Salve a imagem de ambas as versões do gráfico - normal e escala logarítmica - em algum lugar do seu computador.

Legal, você traçou a distribuição kmer do arquivo <species>.total.histo, e o genomascope calculou (i) o tamanho estimado do genoma, (ii) a heterozigosidade e (iii) a porcentagem de repetições do genoma da sua espécie.

O histograma que você acabou de gerar é para uma contagem de kmers do total de leituras do PacBio HiFi sequenciadas para montar sua espécie. Nós o geramos para você porque leva tempo. No entanto, quando você voltar à vida real e precisar executá-lo para sua amostra, você executará os mesmos comandos executados para a subamostra (*600.fasta) como acabou de fazer! =) Yeah!!

Agora

Gostaria que você gerasse algumas estatísticas gerais para as leituras de <species>.ccs.total.fasta.gz. Eu tenho um script para você fazer isso. É chamado de asmstats.

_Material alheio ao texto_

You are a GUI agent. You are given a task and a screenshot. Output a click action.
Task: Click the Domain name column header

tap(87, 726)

Antes de executar o asmstats, vá para a pasta rawdata no diretório de espécies e crie um link simbólico para o arquivo <species>.ccs.total.fasta.gz:

cd <Caminho_para_sua_pasta_de_espécie>/rawdata
ln -s /mnt/gen/temp/workshop_montagem_gbb/data/<código-espécie>_data/<código-espécie>.ccs.total.fasta.gz .

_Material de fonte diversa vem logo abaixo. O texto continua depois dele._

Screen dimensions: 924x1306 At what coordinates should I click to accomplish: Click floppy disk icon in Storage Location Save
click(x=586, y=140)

Você pode verificar se o link virtual está funcionando imprimindo as duas primeiras linhas do arquivo. Se as duas primeiras linhas forem retornadas, o link foi criado com sucesso:

zcat <código-espécie>.ccs.total.fasta.gz | head -2

Crie um novo arquivo .pbs e coloque o comando abaixo (ou copie o arquivo /mnt/gen/temp/workshop_montagem_gbb/pbs/job_asmstats.pbs)

/mnt/gen/temp/workshop_montagem_gbb/scripts/asmstats <espécie>.ccs.total.fasta.gz > <espécie>.total.fasta.stats

Agora é só submeter o arquivo .pbsà fila:

qsub -q op1 <Arquivo.pbs>

Observação: estamos chamando seu arquivo de saída <species>.total.fasta.stats

Assim que a execução do comando terminar (pode levar alguns minutos), dê uma olhada na saída:

less <espécie>.total.fasta.stats

Além disso: use este tutorial para traçar a distribuição do comprimento de suas leituras: Plot reads

Agora você gerou o gráfico kmer. Leia as estatísticas e a distribuição do gráfico para seu conjunto completo de leitura PacBio HiFi. Que conclusões você pode tirar agora desses resultados?

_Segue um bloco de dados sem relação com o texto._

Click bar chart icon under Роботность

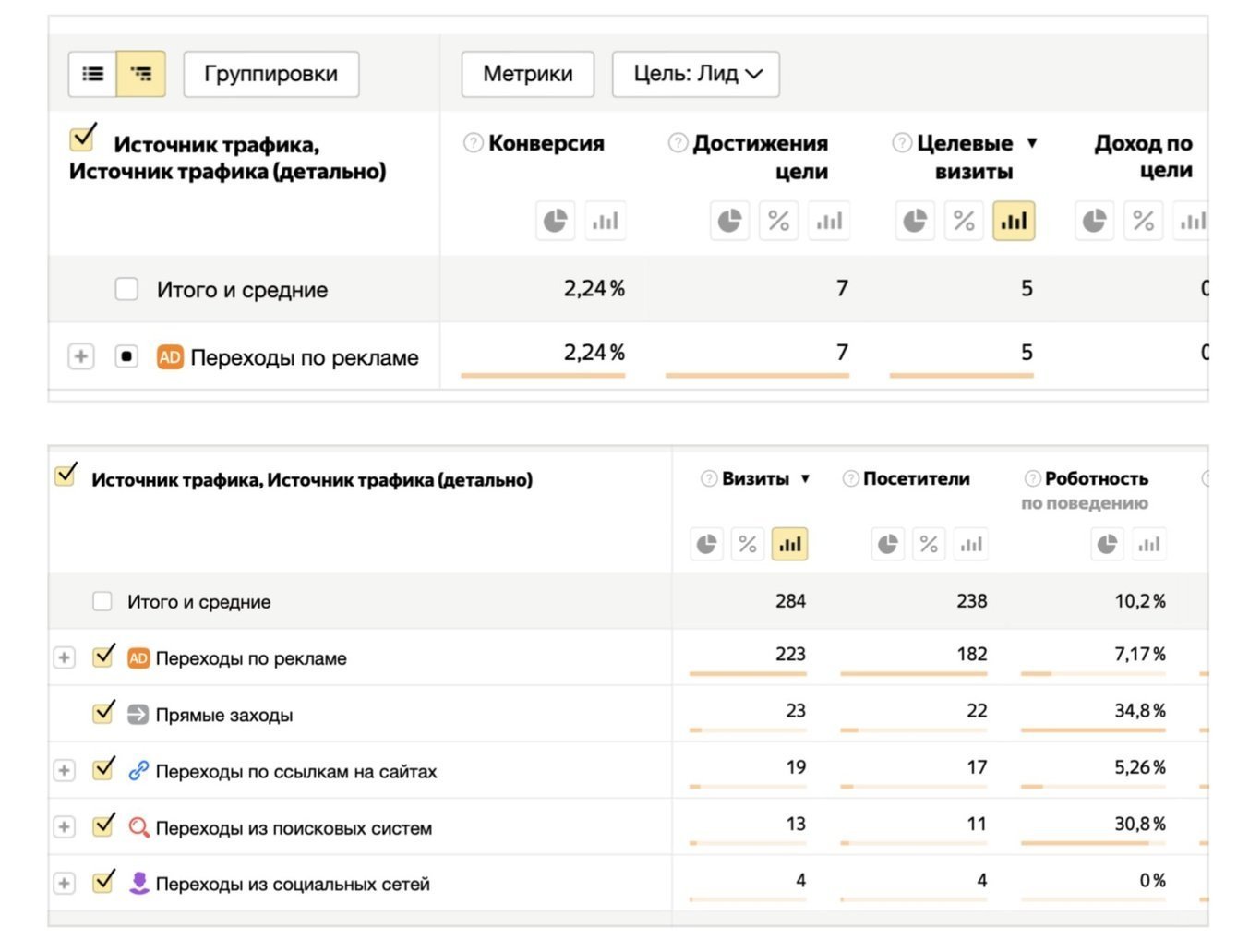pyautogui.click(x=1148, y=544)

a- Qual é o tamanho esperado do genoma?

b- Qual é a heterozigosidade estimada?

c- Qual é o conteúdo repetido estimado?

d- Levando em consideração o tamanho estimado do genoma e as estatísticas do total de leituras que você acabou de gerar, quanta cobertura de leitura você tem para montar esse genoma?

Agora,

Quero que você volte ao arquivo .histo que você gerou hoje (para sua subamostra), baixe-o para sua máquina local e plote-o no GenomeScope. Além disso, quero que você execute asmstats no arquivo fasta (o subconjunto 600) que você usou com o Jellyfish.

e- O que o GenomeScope lhe diz quando você tenta traçar um histograma kmer para apenas algumas sequências?

f- Olhando o resultado do asmstats para este arquivo menor, quanta cobertura do genoma você tem neste arquivo, dado o tamanho estimado do genoma?

Ótimo. Agora vamos analisar tudo juntos: considerando o gráfico kmer do arquivo total e suas estatísticas, podemos dar uma boa olhada na composição kmer do DNA no genoma. Como se parece? Discuta com seus parceiros e depois com o grande grupo.